# I'm chipped!



## Harold (Jul 31, 2000)

Sorry but just pulled the ECU this weekend and finally found out. Looks like MTM stage 1. 
The guy I bought it from said it was stock. But in the year and a half I have owned it found out I have: Koni shocks (stock springs), RS2 EM, 2W dash bulbs, and now the stage 1 chips.
Anybody know the horsepower/torque of those chips? I'm guessing maybe 260 hp and 300 ft-lb torque? Everything I found online just hase the stage 1+ at 280 hp.


----------



## Sepp (Dec 10, 2002)

*Re: I'm chipped! (Harold)*

Tough to tell with the chip, and the mani...
Some people say, the rs2 mani is a bit restriciting, holding back some power.
But it's better than stock!


----------



## RktPwrdCouch (May 21, 2003)

*Re: I'm chipped! (Harold)*

think that I may have the same chips. 2bennet said it was thiers; but I traded them my old ecu.

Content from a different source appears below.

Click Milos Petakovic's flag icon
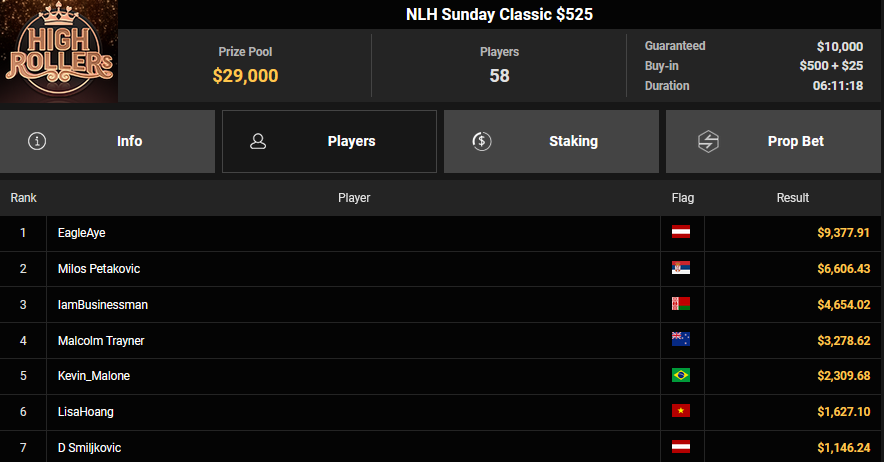This screenshot has width=884, height=462. coord(681,268)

The new one had thier sticker on it & also an MTM sticker so who knows... but I do know that since my car has been chipped, it ran rich and will knock easily on 91 octane. anything 98 & above you can just floor it w/ no worries of knocking. ( sounds like MTM to me) ..... also running rs2 exhaust mani 3" turbo back w/ 2 borla mufflers& cat bypass pipe. forge DV , IC myst( water)
Doesn't GIAC have software for these cars now?


----------



## SuperGroove (Aug 20, 2000)

*Re: I'm chipped! (Harold)*

if you have a 3bar trandsducer, then you have MTM Stage 1+, meaning 280HP. Otherwise, you are making about 260HP.
It's cool that you're finding your car has all these goodies.
Oh, and if you drove another UrS, you'd definitely know if you were chipped, if the other car isn't chipped.
Paul
-MTM Stage 1+


----------



## RktPwrdCouch (May 21, 2003)

*Re: I'm chipped! (SuperGroove)*

must have the MTM stge 1+ 3bar transducer is there. isn't this a 98+ octane chip?


----------



## Harold (Jul 31, 2000)

*Re: I'm chipped! (RktPwrdCouch)*

Maybe 98 Euro octane, which equates to about 93 ?? ( not sure) US octane. US octane is the RM = (RON +MON)/2. 93 Octane is easily availble here on the east coast not sure about in your area.


----------



## RktPwrdCouch (May 21, 2003)

*Re: I'm chipped! (Harold)*

I think you are correct about the us - euro octane rating. Here in UT we get 91 or some places 92 is available; however, it's not oxegenated so it's a bit better than what's available on the west coast.
also found a thread in the audiworld forums on a fuel pump relay- to battery mod. just finished it !!! absoulutely stunned by the results!! no more knocking at WOT on pump gas







hopefully it will help my emissions problem. ( car fails.. high HC's @ idle)


----------